[Collected data entries]
################

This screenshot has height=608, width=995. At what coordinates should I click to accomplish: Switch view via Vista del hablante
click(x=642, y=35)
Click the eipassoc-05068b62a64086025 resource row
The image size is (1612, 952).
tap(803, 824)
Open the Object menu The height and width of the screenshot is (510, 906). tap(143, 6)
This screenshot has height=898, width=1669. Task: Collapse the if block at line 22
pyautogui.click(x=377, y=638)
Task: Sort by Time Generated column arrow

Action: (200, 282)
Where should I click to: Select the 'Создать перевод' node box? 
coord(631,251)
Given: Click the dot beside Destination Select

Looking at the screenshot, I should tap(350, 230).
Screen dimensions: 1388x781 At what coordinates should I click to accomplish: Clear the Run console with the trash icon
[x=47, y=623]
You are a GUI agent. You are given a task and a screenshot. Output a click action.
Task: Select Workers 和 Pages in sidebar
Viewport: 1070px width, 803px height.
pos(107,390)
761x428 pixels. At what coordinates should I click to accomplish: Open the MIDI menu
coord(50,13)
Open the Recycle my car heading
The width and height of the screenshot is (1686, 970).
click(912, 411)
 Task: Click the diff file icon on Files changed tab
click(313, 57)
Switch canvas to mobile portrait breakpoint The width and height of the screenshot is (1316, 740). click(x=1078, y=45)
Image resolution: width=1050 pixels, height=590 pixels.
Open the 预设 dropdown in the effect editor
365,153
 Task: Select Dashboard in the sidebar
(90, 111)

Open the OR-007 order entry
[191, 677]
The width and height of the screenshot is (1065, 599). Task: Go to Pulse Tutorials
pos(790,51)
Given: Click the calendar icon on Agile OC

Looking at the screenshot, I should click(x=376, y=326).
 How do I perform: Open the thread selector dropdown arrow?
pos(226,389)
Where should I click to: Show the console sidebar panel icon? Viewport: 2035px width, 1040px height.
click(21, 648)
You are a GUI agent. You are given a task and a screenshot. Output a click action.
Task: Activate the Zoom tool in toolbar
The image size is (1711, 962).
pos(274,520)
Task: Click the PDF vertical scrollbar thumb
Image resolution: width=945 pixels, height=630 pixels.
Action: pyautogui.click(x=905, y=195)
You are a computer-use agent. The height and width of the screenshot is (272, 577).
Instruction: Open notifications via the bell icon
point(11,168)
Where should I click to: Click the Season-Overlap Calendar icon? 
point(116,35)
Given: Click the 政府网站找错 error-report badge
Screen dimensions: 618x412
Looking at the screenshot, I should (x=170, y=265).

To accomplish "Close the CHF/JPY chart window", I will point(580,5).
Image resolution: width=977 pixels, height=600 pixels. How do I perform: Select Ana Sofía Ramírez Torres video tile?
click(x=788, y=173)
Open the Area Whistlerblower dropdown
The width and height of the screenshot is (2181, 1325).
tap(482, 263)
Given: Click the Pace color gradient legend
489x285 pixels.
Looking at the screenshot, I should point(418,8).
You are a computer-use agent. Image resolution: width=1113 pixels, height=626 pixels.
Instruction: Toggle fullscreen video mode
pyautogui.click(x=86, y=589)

################

ACTION ITEM:
Output only the lines from the one that contains "Image resolution: width=977" through the final line of the records, exactly as given.

SOLUTION TO THIS TASK:
Image resolution: width=977 pixels, height=600 pixels. How do I perform: Select Ana Sofía Ramírez Torres video tile?
click(x=788, y=173)
Open the Area Whistlerblower dropdown
The width and height of the screenshot is (2181, 1325).
tap(482, 263)
Given: Click the Pace color gradient legend
489x285 pixels.
Looking at the screenshot, I should point(418,8).
You are a computer-use agent. Image resolution: width=1113 pixels, height=626 pixels.
Instruction: Toggle fullscreen video mode
pyautogui.click(x=86, y=589)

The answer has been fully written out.